* OPDRACHTEN *
1 - Geef elke regel uit de vermeldingen terug waarin de tekenreeks "label" voorkomt. Let daarbij op het verschil tussen hoofdletters en kleine letters.
2 - Zet de tekst over Wilco voort vanaf het punt waar hij ophoudt.

* BRONTEKST *
——
17 augustus 2010

Perfect Wilco (door @gasolinebrother, Leon Geuyen)

Gasoline Brother Leon Geuyen komt op buurblog EHPO regelmatig voorbij als uiterst succesvol topmarketeer, ongeëvenaarde Eigenbeheer-held en gôh-leuke-dingen-voor-de-mensengoeroe. Altijd in voor een gebbetje. Wat schetste onze verbazing dat hij naast drummer en wielerfanaat ook groot muziekliefhebber bleek? Hij houdt gewoon van muziek! Wie had dat gedacht?! En wat voor muziek: pretentieuze, experimentele alt. country van mannen-met-baarden (The Gasoline Brothers dragen zelf liever een bril)! Perfect Wilco dus. Wat een band. Onder het artwork legt Leon uit waarom.

HIER de Perfect download, HIER de Perfect op Spotify. Enjoy!



"Ik ontdekte de alt. countryband Uncle Tupelo toen ze net twee weken uit elkaar waren, in 1994. Een goede vriend van me had ze eerder gezien als voorprogramma van Bob Mould’s Sugar en wist zeker dat het wat voor mij zou zijn: “R.E.M. meets punk meets toffe country-instrumenten”. Maar eigenwijs als ik was negeerde ik ze. En toen ik zijn mixtape eindelijk ging luisteren (en van mijn stoel viel), bleek de band dus niet meer te bestaan. De beide voormannen van Uncle Tupelo, gitarist Jay Farrar en bassist (!) Jeff Tweedy, bleven allebei actief. De eerste richtte Son Volt op, terwijl Tweedy met de overgebleven leden van de laatste Tupelo-bezetting de band Wilco vormde.

Aanvankelijk sprak Farrar’s werk met Son Volt me meer aan dan Wilco. Son Volt bleef dichter bij de stijl van Uncle Tupelo en de karakteristieke stem van Farrar behield een tijdlang zijn aantrekkingskracht.
——
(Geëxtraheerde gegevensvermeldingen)
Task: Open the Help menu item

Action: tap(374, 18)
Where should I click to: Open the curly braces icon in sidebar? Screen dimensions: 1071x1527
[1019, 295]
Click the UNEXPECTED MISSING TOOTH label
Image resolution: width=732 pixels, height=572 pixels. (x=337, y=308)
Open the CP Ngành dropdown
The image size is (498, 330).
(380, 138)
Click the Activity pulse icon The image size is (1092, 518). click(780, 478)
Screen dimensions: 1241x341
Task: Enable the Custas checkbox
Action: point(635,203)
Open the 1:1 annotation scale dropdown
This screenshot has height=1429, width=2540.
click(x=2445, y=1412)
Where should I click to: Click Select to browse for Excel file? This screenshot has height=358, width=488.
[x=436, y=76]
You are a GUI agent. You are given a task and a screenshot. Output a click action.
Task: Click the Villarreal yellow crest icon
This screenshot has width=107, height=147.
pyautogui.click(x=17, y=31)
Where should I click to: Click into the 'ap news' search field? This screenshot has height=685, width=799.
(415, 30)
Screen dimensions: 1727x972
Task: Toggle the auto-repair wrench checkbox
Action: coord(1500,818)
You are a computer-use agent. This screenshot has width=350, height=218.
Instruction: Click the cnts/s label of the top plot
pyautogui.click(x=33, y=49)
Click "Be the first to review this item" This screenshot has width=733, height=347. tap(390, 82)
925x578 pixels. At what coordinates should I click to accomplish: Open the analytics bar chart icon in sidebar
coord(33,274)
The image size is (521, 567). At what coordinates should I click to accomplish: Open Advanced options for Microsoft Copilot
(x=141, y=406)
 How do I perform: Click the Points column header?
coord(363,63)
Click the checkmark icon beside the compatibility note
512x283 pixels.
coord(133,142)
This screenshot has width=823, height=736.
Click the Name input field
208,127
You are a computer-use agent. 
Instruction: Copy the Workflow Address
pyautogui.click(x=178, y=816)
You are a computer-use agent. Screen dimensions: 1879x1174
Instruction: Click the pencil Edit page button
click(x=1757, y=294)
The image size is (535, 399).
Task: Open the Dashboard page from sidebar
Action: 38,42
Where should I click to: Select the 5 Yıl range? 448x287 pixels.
——
* SCHRIFTELIJKE ANTWOORDEN *
1 -
Click the UNEXPECTED MISSING TOOTH label
Instruction: Click the cnts/s label of the top plot

2 -
Gaandeweg werd echter duidelijk dat Wilco de interessantere band van de twee was. Jeff Tweedy ontwikkelde zich razendknap als songschrijver. Had de dubbelaar ‘Being There’ (1996) nog wat last van onevenwichtigheid, op ‘Summerteeth’ (1999) en vooral ‘Yankee Hotel Foxtrot’ (2001) vond Tweedy zijn vorm en idioom. Dat idioom is breed: van bijna-traditionele country via pure pop naar krautrock. Tel daarbij op dat Wilco niet vies is van experimenten (samples, soundscapes, complexe arrangementen) en je kunt je voorstellen dat Wilco wordt vergeleken met een band als Radiohead.

Zanger/gitarist Jeff Tweedy en bassist John Stirratt zijn de enige constanten in 15 jaar Wilco. Toch weet de band in elke samenstelling moeiteloos te overtuigen. De huidige samenstelling -met o.a. meestergitarist Nels Cline (luister bijvoorbeeld eens naar ‘Impossible Germany’) en de onnavolgbare drummer Glenn Kotche - houdt al enkele jaren stand en is in mijn ogen een meesterlijke mix van avontuurlijkheid, talent, subtiliteit en zichtbaar spelplezier.

Overigens is Wilco geen hapslikweg-band. Het kan even duren voor het kwartje valt. Bij veel mensen gebeurt dat pas als ze de band live zien (zie ook de reacties na hun optreden op Lowlands 2009). Sommige Wilco-liedjes lijken op de plaat grijze muizen, maar komen live verwoestend over je heen. Wie de band live heeft gezien, denkt nu als vanzelf aan ‘Via Chicago’ of ‘A Shot in the Arm’.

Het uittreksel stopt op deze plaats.